◆ Problem details
Would you please output the lines from the one holding "Task: Set alarm using the bell icon" to the end of the entries, exactly and with no others?

Dataset entries:
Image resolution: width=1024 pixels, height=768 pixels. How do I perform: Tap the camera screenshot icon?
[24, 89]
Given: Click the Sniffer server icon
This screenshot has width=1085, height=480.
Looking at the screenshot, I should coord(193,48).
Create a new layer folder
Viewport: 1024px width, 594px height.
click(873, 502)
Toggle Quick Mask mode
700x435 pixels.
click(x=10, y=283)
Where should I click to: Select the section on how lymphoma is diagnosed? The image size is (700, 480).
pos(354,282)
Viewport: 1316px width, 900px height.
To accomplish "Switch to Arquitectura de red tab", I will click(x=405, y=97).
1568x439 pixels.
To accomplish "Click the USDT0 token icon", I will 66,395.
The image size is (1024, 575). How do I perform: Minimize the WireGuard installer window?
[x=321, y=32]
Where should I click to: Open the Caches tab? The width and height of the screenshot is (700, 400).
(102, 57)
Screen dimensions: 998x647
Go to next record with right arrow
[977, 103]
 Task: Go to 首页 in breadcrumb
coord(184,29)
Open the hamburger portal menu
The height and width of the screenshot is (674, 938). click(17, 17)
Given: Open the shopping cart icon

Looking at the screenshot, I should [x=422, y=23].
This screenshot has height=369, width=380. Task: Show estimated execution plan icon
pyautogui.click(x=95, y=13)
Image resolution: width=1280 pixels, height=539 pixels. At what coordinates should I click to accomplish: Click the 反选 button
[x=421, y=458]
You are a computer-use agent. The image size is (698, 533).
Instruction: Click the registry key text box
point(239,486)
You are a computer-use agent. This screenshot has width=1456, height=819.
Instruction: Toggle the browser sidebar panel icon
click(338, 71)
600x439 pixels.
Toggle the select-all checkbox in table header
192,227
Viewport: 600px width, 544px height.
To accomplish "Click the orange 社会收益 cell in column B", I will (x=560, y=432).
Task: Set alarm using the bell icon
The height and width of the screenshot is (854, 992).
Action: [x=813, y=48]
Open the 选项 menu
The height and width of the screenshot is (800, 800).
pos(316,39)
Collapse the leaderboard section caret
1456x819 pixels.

◆ Solution below
Task: Set alarm using the bell icon
The height and width of the screenshot is (854, 992).
Action: [x=813, y=48]
Open the 选项 menu
The height and width of the screenshot is (800, 800).
pos(316,39)
Collapse the leaderboard section caret
1456x819 pixels.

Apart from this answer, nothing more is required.